- _GIVEN TEXT_
● ● ● ● ●

Schools may be out and parts of the world may be under lockdown, but a kindergarten teacher from western Izmir province in Turkey is still going to work every day but not for the reason you may think. She is on chicken duty.
Özlem Barış Güney has been taking care of the chickens and the newly born chicks in the school's garden in Izmir's Bornova district.
Güney built the makeshift coop and farming area in the garden to give her young students the chance to learn firsthand about animals and nature. A project she started during the school year, she continues her efforts even during the summer break.
With support from school principal Özcan İkbal, Güney bought several chickens and soon had her students playing with and taking care of the animals, in efforts to illustrate that sometimes to learn you need to get your hands dirty and education does not just happen within four walls.
During countrywide lockdowns due to the coronavirus pandemic, Güney not only taught her students online but also put in extra shifts to make sure that the chickens were not left all alone.
During this period, she even obtained a "special permit" so that she wouldn't get into legal trouble because of curfews and lockdown restrictions, and now, while other teachers enjoy their summer break, she is attending to the newborn chicks.

● ● ● ● ●

- _DATA FOR ANALYSIS_
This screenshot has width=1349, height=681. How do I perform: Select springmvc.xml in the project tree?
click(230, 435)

● ● ● ● ●

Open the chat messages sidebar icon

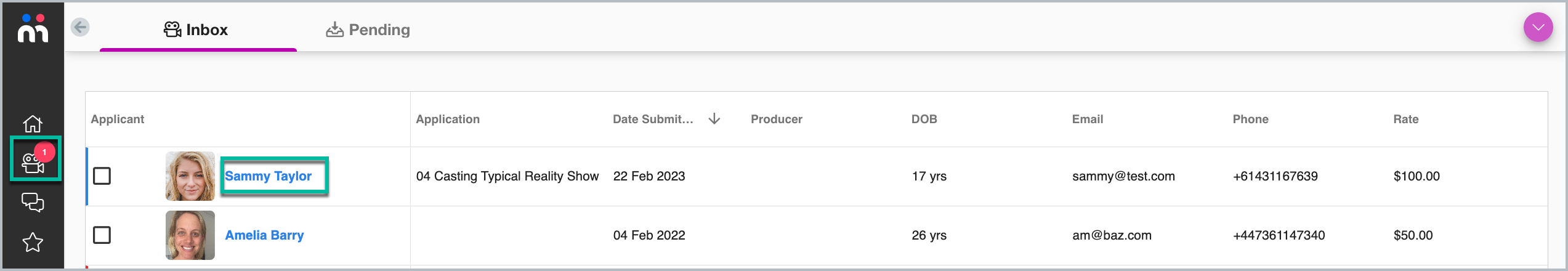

● ● ● ● ●

- _THINGS TO DO_
A. Decide whether each statement agrees with the article about the Izmir kindergarten teacher and her chickens. Answer yes or no for each, quoting the words of the article that settle it.
(i) The school principal backed Güney's purchase of the chickens.
(ii) Güney stopped teaching her students during the lockdowns so she could care for the chickens.
(iii) The coop stands in a school garden in Izmir's Bornova district.
B. Carry on the article about the Izmir kindergarten teacher and her school chickens, starting after its last sentence.

- _RESPONSES_
A.
(i) Yes: "With support from school principal Özcan İkbal, Güney bought several chickens"
(ii) No: "Güney not only taught her students online but also put in extra shifts to make sure that the chickens were not left all alone"
(iii) Yes: "the chickens and the newly born chicks in the school's garden in Izmir's Bornova district"

B.
Speaking to Anadolu Agency (AA), Güney said she was affected by the pandemic and the suspension of education as much as everyone else. She said she tried to communicate with her students and their parents as often as she could, and continued to give them homework on a daily basis.
"After the schools closed, I went to the chicken coop every day and night. During the day I cleaned the coop, checked on their food and water and allowed the chickens to wander in the garden. In the evening, I went back to the school to put them back in the coop. When weekend curfews were put in place, I wondered how I could go to school. I talked with our school principal and we got the required permits. Thanks to that I was able to continue my work on lockdown days as well," she said.
Güney said she was soon surprised by new additions to the family of chickens.
"With the weather getting warmer one of our chickens started brooding. I was really excited. I watched various videos on the subject and educated myself. I cleaned, disinfected and distempered the coop. Then another chicken started brooding, and I shared the lovely news with my students," she said.
"The happiness of seeing the first chick (hatch) was indescribable," she added.